Sunday, January 17, 2010

If Mommy is still alive at five, I've really done my job!

Some days as a mom...well, are indescribable. When people who don't have kids ask what it is like to stay home with kids, there is no way to really explain all that I do in a day. Besides, if I told them what some days are like, they may never speak to me again. Much of what you do as a parent is not conversation for mixed-company. With sick kids, at some point a survival instinct kicks in, and you go on auto-pilot, get through the day, and try to erase it from your memory. We have all been sick, with colds and with stomach flus. It's been a house full of bodily fluids in various forms. I don't handle certain fluids well, and it makes my husband crazy.
We got home from T-ball practice on Saturday, and my middle child vomited all over the living room. Mind you, the day before, the same child had stomach problems that also got all over another room of the house (I'll spare those details). I just kind of screamed and ran around in circles. My husband was in another room, came out, looked at him, looked at me, and looked at the door. Lucky for me, he didn't just run out of the door and never come back.

Of course, there are also lots of super great moments, but many of those are also indescribable.

Why am I contemplating all of this?
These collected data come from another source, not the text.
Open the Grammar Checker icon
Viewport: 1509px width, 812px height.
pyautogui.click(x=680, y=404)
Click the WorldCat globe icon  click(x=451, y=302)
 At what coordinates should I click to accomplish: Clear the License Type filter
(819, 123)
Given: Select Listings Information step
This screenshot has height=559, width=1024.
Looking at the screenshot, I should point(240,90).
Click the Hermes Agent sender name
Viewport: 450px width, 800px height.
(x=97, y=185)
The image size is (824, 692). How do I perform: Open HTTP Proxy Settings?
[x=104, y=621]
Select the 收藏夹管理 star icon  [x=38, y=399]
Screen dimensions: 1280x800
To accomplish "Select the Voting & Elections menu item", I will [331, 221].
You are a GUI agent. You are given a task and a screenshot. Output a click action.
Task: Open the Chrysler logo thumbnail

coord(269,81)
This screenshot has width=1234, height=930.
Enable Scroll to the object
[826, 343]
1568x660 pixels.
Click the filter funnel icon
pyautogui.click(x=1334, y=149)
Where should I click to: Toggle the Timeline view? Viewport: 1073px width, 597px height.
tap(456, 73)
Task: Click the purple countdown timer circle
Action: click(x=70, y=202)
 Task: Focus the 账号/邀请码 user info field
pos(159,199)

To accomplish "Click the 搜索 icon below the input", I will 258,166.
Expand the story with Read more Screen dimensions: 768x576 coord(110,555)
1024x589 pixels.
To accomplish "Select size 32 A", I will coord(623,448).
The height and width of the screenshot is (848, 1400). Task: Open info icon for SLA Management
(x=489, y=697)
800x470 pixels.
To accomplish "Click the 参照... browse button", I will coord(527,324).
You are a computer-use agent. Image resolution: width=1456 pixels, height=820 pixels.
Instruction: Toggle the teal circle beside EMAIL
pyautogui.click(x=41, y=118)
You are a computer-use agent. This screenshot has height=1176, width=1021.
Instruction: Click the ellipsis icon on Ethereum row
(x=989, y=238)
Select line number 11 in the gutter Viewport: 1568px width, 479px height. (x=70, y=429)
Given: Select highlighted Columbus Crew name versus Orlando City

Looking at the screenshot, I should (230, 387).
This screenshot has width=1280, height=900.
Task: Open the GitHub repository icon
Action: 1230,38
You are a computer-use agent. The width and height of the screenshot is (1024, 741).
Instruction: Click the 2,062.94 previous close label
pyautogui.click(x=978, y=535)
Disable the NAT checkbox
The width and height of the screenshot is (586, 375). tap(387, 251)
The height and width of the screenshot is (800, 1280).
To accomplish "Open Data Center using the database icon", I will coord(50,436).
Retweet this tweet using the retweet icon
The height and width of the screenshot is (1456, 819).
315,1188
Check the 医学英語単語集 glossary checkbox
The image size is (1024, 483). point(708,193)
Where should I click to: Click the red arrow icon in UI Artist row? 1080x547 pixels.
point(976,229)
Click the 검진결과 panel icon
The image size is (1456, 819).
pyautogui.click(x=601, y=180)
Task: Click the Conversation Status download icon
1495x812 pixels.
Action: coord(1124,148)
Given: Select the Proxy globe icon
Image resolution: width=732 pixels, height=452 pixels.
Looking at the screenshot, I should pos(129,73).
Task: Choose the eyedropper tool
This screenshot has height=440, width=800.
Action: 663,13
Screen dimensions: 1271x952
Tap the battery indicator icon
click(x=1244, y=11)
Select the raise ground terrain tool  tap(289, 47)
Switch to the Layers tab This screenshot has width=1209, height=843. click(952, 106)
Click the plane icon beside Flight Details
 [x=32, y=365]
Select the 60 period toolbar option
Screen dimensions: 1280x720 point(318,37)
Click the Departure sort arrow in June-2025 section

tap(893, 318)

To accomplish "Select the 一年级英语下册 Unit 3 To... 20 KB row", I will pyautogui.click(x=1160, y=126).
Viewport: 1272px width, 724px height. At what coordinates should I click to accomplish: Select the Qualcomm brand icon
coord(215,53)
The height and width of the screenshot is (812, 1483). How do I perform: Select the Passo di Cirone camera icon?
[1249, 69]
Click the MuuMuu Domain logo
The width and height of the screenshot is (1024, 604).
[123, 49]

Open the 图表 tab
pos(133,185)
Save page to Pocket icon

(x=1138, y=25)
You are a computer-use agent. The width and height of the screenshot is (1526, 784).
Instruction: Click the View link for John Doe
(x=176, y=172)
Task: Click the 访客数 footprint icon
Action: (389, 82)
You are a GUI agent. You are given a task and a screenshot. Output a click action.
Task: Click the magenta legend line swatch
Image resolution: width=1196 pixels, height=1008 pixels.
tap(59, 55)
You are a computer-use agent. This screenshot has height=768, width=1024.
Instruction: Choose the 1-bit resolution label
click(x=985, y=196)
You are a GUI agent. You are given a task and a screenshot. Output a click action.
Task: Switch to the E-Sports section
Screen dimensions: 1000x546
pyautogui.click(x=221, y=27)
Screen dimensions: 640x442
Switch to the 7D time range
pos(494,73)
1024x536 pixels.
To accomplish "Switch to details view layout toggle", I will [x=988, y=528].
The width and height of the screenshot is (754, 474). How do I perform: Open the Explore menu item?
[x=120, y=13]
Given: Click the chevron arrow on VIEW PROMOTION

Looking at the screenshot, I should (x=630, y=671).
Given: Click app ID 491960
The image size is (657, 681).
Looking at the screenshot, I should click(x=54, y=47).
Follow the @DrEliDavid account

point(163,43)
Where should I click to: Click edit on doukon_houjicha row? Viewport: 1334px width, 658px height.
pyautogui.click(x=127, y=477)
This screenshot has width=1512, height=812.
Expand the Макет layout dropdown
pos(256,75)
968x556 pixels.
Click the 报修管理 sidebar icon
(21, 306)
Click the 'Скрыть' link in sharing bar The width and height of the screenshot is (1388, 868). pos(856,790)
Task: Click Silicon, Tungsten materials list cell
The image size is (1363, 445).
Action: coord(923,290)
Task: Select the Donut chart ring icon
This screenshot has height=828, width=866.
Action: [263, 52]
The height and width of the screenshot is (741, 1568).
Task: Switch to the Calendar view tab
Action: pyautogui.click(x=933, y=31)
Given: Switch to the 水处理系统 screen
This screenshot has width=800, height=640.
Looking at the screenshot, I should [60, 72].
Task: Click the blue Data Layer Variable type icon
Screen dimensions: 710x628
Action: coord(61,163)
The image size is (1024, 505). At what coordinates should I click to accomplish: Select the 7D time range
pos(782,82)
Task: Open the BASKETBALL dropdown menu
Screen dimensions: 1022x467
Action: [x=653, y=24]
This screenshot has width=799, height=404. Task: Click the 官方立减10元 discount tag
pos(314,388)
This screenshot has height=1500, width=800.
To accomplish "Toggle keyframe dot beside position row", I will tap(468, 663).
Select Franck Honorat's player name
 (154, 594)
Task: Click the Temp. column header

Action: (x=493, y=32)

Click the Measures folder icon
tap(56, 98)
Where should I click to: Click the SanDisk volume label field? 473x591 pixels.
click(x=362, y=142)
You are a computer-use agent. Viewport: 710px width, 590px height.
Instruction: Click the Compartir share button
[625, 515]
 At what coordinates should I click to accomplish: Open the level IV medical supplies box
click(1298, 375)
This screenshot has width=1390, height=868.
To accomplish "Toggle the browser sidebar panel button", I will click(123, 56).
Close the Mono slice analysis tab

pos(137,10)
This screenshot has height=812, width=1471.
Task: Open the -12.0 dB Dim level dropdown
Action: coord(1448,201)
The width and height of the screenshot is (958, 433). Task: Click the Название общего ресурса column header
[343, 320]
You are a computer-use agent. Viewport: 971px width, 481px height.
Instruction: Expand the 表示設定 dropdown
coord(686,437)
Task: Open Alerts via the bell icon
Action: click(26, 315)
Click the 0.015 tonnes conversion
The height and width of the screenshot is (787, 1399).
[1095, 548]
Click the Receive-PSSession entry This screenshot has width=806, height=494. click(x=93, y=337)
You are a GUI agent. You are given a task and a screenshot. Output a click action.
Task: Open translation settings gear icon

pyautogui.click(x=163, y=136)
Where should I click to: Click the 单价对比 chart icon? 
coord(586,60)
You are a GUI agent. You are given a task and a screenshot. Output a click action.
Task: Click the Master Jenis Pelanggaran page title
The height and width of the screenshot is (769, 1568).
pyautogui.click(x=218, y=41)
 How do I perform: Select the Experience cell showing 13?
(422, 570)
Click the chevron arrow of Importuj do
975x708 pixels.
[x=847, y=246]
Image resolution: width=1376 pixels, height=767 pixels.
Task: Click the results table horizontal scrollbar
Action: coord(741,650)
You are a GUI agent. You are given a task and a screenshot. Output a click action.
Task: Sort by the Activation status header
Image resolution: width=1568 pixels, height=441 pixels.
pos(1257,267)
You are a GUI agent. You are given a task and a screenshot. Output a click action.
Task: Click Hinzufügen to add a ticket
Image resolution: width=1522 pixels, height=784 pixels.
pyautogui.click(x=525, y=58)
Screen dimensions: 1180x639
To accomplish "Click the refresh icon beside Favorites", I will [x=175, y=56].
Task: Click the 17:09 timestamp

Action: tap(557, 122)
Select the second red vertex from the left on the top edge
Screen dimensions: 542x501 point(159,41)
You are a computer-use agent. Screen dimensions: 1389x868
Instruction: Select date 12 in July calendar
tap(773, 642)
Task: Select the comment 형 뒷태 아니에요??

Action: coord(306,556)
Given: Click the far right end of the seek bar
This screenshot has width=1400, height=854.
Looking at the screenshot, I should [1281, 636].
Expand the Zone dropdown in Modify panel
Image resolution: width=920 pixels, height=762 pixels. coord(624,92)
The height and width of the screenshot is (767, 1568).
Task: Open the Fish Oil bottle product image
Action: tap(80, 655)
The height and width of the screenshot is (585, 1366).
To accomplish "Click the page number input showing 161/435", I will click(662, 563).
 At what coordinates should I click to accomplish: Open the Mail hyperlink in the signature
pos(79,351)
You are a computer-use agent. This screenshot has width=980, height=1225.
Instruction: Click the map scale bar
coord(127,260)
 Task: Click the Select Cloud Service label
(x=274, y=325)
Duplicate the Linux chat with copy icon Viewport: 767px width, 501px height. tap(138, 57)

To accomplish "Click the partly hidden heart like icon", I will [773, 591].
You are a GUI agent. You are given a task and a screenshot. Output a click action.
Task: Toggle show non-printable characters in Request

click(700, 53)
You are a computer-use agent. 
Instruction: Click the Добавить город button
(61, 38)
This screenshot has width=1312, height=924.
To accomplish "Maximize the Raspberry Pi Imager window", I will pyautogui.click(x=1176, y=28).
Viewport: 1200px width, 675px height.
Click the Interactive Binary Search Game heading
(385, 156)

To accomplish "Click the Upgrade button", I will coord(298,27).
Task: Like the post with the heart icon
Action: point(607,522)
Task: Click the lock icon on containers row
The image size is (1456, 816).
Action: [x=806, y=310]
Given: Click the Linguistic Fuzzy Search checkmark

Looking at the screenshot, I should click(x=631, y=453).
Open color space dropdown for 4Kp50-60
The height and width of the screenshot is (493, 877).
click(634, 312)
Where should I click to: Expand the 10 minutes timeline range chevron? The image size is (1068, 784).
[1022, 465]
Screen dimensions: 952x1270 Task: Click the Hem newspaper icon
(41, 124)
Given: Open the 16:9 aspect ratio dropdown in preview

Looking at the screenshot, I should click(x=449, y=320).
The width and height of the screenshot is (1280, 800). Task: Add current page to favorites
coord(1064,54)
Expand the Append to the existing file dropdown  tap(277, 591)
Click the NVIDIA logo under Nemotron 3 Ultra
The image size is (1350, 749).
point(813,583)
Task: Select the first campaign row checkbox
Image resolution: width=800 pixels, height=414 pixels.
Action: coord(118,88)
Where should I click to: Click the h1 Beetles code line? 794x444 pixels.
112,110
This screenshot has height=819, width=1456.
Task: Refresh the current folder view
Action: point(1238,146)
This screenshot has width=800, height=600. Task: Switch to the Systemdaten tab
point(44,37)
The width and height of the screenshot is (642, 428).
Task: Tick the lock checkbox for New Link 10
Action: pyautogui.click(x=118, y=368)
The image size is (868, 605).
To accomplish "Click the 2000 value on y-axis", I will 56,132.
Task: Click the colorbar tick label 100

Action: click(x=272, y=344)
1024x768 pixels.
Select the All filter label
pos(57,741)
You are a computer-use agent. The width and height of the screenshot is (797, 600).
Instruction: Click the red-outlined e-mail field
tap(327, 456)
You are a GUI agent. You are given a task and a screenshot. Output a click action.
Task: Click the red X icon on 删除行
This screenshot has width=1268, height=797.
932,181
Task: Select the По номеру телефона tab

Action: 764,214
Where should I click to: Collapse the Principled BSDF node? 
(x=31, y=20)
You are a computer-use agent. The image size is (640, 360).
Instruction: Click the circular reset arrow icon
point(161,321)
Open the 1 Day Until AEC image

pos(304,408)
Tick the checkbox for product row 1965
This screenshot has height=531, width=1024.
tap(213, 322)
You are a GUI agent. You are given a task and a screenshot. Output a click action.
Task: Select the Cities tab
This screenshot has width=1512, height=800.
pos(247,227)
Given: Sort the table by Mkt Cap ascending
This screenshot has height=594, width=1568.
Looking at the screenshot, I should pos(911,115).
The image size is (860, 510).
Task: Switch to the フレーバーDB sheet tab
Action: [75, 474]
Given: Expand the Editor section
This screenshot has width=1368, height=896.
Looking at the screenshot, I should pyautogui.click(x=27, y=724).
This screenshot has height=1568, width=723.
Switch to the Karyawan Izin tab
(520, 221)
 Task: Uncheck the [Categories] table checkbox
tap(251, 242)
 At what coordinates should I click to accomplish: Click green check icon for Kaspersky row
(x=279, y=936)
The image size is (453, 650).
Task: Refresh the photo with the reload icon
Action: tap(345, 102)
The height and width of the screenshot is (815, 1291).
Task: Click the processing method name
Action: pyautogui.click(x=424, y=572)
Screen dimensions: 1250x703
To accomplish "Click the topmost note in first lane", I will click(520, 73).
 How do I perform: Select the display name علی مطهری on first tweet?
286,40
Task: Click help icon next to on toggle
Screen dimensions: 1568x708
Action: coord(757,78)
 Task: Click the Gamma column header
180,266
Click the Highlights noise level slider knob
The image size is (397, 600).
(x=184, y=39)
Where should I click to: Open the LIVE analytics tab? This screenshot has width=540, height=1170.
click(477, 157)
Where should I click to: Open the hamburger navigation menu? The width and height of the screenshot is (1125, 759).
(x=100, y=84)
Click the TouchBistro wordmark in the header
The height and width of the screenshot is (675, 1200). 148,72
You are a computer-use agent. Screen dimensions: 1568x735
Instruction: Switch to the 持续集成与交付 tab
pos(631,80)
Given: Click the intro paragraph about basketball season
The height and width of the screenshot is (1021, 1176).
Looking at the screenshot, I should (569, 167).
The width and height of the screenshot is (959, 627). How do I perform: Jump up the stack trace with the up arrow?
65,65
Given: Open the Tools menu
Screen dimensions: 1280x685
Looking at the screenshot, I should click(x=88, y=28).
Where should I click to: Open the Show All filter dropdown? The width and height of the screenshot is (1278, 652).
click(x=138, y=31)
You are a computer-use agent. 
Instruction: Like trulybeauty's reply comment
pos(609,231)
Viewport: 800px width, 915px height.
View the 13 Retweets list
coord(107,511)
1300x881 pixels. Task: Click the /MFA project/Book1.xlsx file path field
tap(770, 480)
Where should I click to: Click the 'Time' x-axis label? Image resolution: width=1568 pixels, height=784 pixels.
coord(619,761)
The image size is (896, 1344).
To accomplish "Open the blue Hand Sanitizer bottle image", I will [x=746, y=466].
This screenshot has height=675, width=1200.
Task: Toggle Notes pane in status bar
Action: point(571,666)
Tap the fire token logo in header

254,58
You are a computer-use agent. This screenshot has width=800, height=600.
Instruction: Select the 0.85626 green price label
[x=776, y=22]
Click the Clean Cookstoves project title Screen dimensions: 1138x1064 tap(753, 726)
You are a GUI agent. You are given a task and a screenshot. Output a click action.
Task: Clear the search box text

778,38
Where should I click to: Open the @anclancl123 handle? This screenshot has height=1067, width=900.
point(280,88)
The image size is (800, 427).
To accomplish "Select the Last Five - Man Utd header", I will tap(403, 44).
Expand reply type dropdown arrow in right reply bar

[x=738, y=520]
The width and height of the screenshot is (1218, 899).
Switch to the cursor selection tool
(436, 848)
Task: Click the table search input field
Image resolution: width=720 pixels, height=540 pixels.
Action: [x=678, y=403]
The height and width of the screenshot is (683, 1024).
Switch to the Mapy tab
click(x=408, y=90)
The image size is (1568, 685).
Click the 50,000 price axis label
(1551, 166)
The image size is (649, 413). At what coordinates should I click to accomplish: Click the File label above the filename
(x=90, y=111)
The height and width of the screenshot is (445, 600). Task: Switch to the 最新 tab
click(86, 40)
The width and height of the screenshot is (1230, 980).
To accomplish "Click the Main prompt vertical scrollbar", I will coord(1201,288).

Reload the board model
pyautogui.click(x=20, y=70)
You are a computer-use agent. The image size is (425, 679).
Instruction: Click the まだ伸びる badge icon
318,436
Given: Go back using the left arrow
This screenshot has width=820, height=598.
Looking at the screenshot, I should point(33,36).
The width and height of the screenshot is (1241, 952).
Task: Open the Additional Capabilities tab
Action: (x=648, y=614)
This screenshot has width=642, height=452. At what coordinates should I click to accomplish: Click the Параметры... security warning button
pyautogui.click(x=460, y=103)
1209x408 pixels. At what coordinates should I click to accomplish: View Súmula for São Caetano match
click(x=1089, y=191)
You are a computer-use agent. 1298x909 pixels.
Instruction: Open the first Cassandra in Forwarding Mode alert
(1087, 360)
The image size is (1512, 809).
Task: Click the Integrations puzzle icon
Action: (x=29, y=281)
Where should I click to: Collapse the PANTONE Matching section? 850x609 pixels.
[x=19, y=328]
Because it's likely I will go back to work full-time by the end of February. Being a work-out-of-the-home mom is a totally different beast. It's harder, it's more tiring, and more guilt inducing. And, yes, it can be more fulfilling, in many ways. I have been saying that I am ready to go back. I have been feeling itchy to get back to my career.

Now that the opportunity is here, I look at the kids and feel sad. Sad I'm not the kind of mom who can be home and be amazing at it. Sad I'm the kind of mom who needs to have a career to feel whole. I will miss so much of our day, and miss seeing their little faces. You can't have it all. It's something I learned when I graduated from law school and started working. It's a total lie, but you can try your hardest to be happy at work, and happy at home, and focused on where you are when you are there. And I hope that I do better this time around than I did before.

Thursday, January 14, 2010

On Track

Well, it's mid-January and I'm on track to meeting my goals. I've lost 6 pounds (woot!) and I'm really making an effort to be more positive.

We have been spending more quality time together as a family, which is nice. I am weighing going back to work full-time. If the firm I talked to makes me an offer, I will be back at work full-time. It's been exactly a year since I left my last job.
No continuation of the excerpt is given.